Dissatisfied by the announcement of Senator Ibikunle Amosun (1st respondent) of All Progressives Congress (2nd respondent) by the Independent National Electoral Commission (3rd respondent), the petitioners approached the tribunal to seek redress claiming, especially to have won the election by recording the highest number of valid votes in the election.
In their petition marked EPT/GOV/ABK001/2015, the petitioner predicated their argument on the ground that the election was marred by electoral malpractices; manifestation of bias, nepotism and favouritism to the benefit of the 1st and 2nd respondents; non compliance with provisions of Electoral Act (2010) as amended; unlawful and illicit use of incident forms in lieu of card readers; voting without accreditation and above all the Governor Amosun was not validly returned.
The petitioners prayed for an order that the election was marred by malpractices; that Senator Amosun was not duly elected and didn’t score the highest number of lawful votes cast, and more importantly, a declaration order to the effect of the 1st petitioner as the winner of the election having scored the highest number of lawful/valid votes at the election.
The result of the election was specifically contested in nine local governments of Ifo, Abeokuta South, Obafemi Owode, Ado Odo/Ota, Sagamu, Abeokuta North, Odeda, Ewekoro and Remo North areas of the state.
Prior to the judgment by the tribunal which dismissed the petition for lack of evidence, it appeared to sincere followers of the proceedings of the court that the case was lost right from the drafting of the petition itself and that what remained of it might not be more than an ordinary academic exercise or a move by the party, PDP to continue keeping the party faithful together.
Section 138 (1) of the Electoral Act, 2010 as amended stipulated clearly the grounds upon which an election result can be challenged at the tribunal and it states thus:
An election may be questioned on any of the following grounds, that is to say:
(a) that a person whose election is questioned was, at the time of the election, not qualified to contest the election;
(b) that the election was invalid by reasons of corrupt practices or non-compliance with the provisions of this Act;
(c) that the respondent was not duly elected by majority of lawful votes cast in the election; or (d) that the petitioner or its candidate was validly nominated but was unlawfully excluded from the election.
Without paying due regards to the section of the Electoral Act, the petitioners in their paragraph 9 of the petition set out grounds that are not within the purview of the provision of the Act especially in subparagraphs (a), (b), (d), (g) and (h) which later became fatal for the petition.
For the avoidance of doubt, the petitioners stated in the above paragraphs thus:
a.
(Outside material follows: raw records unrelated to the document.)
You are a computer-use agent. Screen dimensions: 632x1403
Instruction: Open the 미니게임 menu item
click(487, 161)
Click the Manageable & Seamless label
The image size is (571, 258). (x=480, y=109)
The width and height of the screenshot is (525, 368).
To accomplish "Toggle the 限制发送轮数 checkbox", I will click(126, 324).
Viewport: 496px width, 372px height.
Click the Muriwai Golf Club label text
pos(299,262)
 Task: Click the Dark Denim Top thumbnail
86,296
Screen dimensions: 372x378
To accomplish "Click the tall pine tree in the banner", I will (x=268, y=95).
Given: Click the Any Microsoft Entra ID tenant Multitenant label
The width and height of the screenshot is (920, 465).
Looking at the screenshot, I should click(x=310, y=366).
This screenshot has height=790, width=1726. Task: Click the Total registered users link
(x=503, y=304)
The election was marred by Electoral Malpractices such as rigging, snatching of Ballot Boxes, thuggery, violence, declaration of false result, etc.
b. The conduct of the Election was characterized by manifestation act of bias, nepotism and favoritism to the benefit of 1st and 2nd Respondents…
(d) Votes were cast at an unauthorised, illegal and secret Polling Units and voting points.
(g) Unlawful and illicit use of incident forms in lieu of card readers…
(h) Voting without accreditation, non use of card readers and incident forms…
Contrary to section 140(2) of the Electoral Act, which stated clearly the cause of action to be taken in the effect of nullifying an election, Counsel to the petitioners in the prayers 6 and 7 of the petition sought for ‘an order declaring the 1st Petitioner as the winner of the 11th April, 2015 governorship election in Ogun State having scored the highest number of lawful/valid votes of the total votes cast at the said election’ and an order that certificate of return be presented to Isiaka as the winner of the election.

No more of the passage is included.